After going out from the building, go around the main garden and you will see the beautiful view of the fountain and the building.

Statues of a Griffin (imaginary animal) and a killer whale are placed on the fountain.We were discussing about them that the former might be a Kirin with wings (imaginary animal which is placed on the rail ornament on the Nihombashi Bridge) and the latter might be a carp or a catfish, however, it was found that the former is a Griffin and the latter is a killer whale after all.

When we turn around to the front garden, we can see the entire main building and these are the best shooting points.

Main building from the front garden

There is not much comfort for a wheelchair user because the tour course were uneven stone-pavements and gravel roads. It would be better to bring a high quality pad on your wheel chair.

It takes about one hour from the start to the goal. It might be good to spend the time taking a coffee in the café at the front garden overseeing the exotic view after the tour.

A café

Today (February 17th) is so cold that no one was taking a coffee in there. (Laugh!)
Please have a nice trip at the Akasaka Palace.

On a final note, I am concerned a little bit about the wheelchair accessibility in the Yotsuya station and the URL of the map in the Yotsuya station, both JR and Tokyo Metro is shown below just for information.
Thank you for reading through to the end.

Brief review from YUKORIN, a wheelchair user among our members

Now, let me show you the route for wheelchair users around the Akasaka Palace.

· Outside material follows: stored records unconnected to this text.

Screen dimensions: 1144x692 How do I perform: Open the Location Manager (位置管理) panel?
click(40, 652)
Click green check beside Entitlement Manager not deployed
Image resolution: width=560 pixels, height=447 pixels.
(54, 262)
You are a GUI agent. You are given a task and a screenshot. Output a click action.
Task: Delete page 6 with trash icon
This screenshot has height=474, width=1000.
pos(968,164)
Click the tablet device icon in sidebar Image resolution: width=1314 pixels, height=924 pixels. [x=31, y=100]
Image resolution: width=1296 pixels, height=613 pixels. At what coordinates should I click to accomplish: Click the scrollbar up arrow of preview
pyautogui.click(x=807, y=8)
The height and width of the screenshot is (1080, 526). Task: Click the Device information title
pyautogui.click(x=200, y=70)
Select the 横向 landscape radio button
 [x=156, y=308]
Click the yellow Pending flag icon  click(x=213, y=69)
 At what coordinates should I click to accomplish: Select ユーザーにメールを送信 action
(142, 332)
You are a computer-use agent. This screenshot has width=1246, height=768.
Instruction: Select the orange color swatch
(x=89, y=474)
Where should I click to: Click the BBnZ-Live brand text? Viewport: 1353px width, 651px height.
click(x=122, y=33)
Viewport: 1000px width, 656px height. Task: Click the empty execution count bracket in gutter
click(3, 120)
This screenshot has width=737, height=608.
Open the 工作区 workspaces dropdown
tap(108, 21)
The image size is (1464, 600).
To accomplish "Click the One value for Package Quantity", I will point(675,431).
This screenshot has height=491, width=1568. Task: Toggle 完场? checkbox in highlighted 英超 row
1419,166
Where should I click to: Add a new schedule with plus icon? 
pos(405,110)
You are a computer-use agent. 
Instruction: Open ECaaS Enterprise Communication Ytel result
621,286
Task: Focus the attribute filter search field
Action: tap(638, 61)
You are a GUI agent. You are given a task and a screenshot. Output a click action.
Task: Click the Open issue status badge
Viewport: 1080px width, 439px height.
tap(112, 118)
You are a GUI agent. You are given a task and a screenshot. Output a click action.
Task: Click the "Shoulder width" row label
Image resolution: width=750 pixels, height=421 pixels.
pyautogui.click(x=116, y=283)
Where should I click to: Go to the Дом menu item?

Wheelchair users and their attendants are allowed to enter the main entrance after walking through the front garden. There is a wheelchair ramp in the entrance hall. A staff member asked us to take a staff elevator inside the building. However, attendants might feel a little hard to push wheelchairs on the gravel road in the front garden as well as on the stone-paved road in the main garden. Only one wheelchair accessible restroom is located in the 1st office building and the location might be a bit hard to find. The corridor is wide enough for wheelchair users and the exhibits are placed on the appropriate heights for them. Therefore, I enjoyed seeing the luxurious interiors. By the way, the route for wheelchair users is not open to the public. Only wheelchair users and their attendants are allowed to take the route and the elevator for security reasons.